### AIM OF THE TASK
Edit the records below by changing every occurrence of "Screen dimensions" to "Screen size", and leave everything else as it is.

Entries on target coordinates:
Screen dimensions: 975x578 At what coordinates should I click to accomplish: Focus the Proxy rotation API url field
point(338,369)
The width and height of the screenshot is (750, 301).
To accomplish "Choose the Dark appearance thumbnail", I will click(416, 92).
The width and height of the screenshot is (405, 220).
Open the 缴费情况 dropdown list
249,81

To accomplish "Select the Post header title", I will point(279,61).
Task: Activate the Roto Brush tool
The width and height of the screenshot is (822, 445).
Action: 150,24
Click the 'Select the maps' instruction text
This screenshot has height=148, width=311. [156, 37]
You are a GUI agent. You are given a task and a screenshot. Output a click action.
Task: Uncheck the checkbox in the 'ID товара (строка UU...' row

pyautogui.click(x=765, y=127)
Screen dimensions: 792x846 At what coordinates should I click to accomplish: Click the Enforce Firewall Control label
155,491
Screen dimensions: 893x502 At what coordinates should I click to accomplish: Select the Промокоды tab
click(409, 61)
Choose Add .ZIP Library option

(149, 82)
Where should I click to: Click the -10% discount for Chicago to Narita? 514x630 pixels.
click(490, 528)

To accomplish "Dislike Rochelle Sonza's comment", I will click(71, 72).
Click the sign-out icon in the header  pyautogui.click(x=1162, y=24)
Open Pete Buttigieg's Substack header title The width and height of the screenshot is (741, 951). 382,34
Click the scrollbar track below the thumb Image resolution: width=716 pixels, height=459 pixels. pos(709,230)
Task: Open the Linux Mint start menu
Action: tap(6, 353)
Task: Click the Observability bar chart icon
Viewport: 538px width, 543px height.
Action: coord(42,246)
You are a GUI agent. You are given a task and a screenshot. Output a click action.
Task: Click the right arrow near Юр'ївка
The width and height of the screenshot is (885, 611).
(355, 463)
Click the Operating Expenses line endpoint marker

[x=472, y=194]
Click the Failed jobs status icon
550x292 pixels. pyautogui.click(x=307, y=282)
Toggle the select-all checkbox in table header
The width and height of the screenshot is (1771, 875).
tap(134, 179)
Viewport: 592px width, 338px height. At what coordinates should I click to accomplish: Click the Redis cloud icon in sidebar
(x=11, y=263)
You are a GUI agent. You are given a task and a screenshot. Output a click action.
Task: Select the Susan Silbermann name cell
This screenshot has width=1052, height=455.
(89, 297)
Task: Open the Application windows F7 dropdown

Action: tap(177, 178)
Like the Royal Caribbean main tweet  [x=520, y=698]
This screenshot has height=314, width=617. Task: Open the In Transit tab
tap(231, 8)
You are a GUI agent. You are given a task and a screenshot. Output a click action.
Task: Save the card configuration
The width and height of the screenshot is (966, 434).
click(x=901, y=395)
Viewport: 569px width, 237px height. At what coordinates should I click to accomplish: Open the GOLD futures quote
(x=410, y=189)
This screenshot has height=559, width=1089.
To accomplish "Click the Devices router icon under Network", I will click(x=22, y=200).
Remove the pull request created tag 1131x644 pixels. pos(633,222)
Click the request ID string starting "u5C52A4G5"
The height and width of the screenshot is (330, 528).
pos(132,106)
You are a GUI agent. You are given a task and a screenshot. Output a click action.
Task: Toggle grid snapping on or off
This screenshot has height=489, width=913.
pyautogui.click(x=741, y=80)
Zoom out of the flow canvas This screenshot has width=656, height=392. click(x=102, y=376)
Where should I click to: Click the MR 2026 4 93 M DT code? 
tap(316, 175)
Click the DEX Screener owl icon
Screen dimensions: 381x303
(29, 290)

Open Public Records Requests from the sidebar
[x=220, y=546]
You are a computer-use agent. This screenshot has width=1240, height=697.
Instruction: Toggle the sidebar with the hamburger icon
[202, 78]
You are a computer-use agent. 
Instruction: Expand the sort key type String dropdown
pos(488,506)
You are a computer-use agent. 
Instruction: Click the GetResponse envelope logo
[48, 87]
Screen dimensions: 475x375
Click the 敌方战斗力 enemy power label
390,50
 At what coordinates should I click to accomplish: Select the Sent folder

### TASK SOLUTION
Screen size: 975x578 At what coordinates should I click to accomplish: Focus the Proxy rotation API url field
point(338,369)
The width and height of the screenshot is (750, 301).
To accomplish "Choose the Dark appearance thumbnail", I will click(416, 92).
The width and height of the screenshot is (405, 220).
Open the 缴费情况 dropdown list
249,81

To accomplish "Select the Post header title", I will point(279,61).
Task: Activate the Roto Brush tool
The width and height of the screenshot is (822, 445).
Action: 150,24
Click the 'Select the maps' instruction text
This screenshot has height=148, width=311. [156, 37]
You are a GUI agent. You are given a task and a screenshot. Output a click action.
Task: Uncheck the checkbox in the 'ID товара (строка UU...' row

pyautogui.click(x=765, y=127)
Screen size: 792x846 At what coordinates should I click to accomplish: Click the Enforce Firewall Control label
155,491
Screen size: 893x502 At what coordinates should I click to accomplish: Select the Промокоды tab
click(409, 61)
Choose Add .ZIP Library option

(149, 82)
Where should I click to: Click the -10% discount for Chicago to Narita? 514x630 pixels.
click(490, 528)

To accomplish "Dislike Rochelle Sonza's comment", I will click(71, 72).
Click the sign-out icon in the header  pyautogui.click(x=1162, y=24)
Open Pete Buttigieg's Substack header title The width and height of the screenshot is (741, 951). 382,34
Click the scrollbar track below the thumb Image resolution: width=716 pixels, height=459 pixels. pos(709,230)
Task: Open the Linux Mint start menu
Action: tap(6, 353)
Task: Click the Observability bar chart icon
Viewport: 538px width, 543px height.
Action: coord(42,246)
You are a GUI agent. You are given a task and a screenshot. Output a click action.
Task: Click the right arrow near Юр'ївка
The width and height of the screenshot is (885, 611).
(355, 463)
Click the Operating Expenses line endpoint marker

[x=472, y=194]
Click the Failed jobs status icon
550x292 pixels. pyautogui.click(x=307, y=282)
Toggle the select-all checkbox in table header
The width and height of the screenshot is (1771, 875).
tap(134, 179)
Viewport: 592px width, 338px height. At what coordinates should I click to accomplish: Click the Redis cloud icon in sidebar
(x=11, y=263)
You are a GUI agent. You are given a task and a screenshot. Output a click action.
Task: Select the Susan Silbermann name cell
This screenshot has width=1052, height=455.
(89, 297)
Task: Open the Application windows F7 dropdown

Action: tap(177, 178)
Like the Royal Caribbean main tweet  [x=520, y=698]
This screenshot has height=314, width=617. Task: Open the In Transit tab
tap(231, 8)
You are a GUI agent. You are given a task and a screenshot. Output a click action.
Task: Save the card configuration
The width and height of the screenshot is (966, 434).
click(x=901, y=395)
Viewport: 569px width, 237px height. At what coordinates should I click to accomplish: Open the GOLD futures quote
(x=410, y=189)
This screenshot has height=559, width=1089.
To accomplish "Click the Devices router icon under Network", I will click(x=22, y=200).
Remove the pull request created tag 1131x644 pixels. pos(633,222)
Click the request ID string starting "u5C52A4G5"
The height and width of the screenshot is (330, 528).
pos(132,106)
You are a GUI agent. You are given a task and a screenshot. Output a click action.
Task: Toggle grid snapping on or off
This screenshot has height=489, width=913.
pyautogui.click(x=741, y=80)
Zoom out of the flow canvas This screenshot has width=656, height=392. click(x=102, y=376)
Where should I click to: Click the MR 2026 4 93 M DT code? 
tap(316, 175)
Click the DEX Screener owl icon
Screen size: 381x303
(29, 290)

Open Public Records Requests from the sidebar
[x=220, y=546]
You are a computer-use agent. This screenshot has width=1240, height=697.
Instruction: Toggle the sidebar with the hamburger icon
[202, 78]
You are a computer-use agent. 
Instruction: Expand the sort key type String dropdown
pos(488,506)
You are a computer-use agent. 
Instruction: Click the GetResponse envelope logo
[48, 87]
Screen size: 475x375
Click the 敌方战斗力 enemy power label
390,50
 At what coordinates should I click to accomplish: Select the Sent folder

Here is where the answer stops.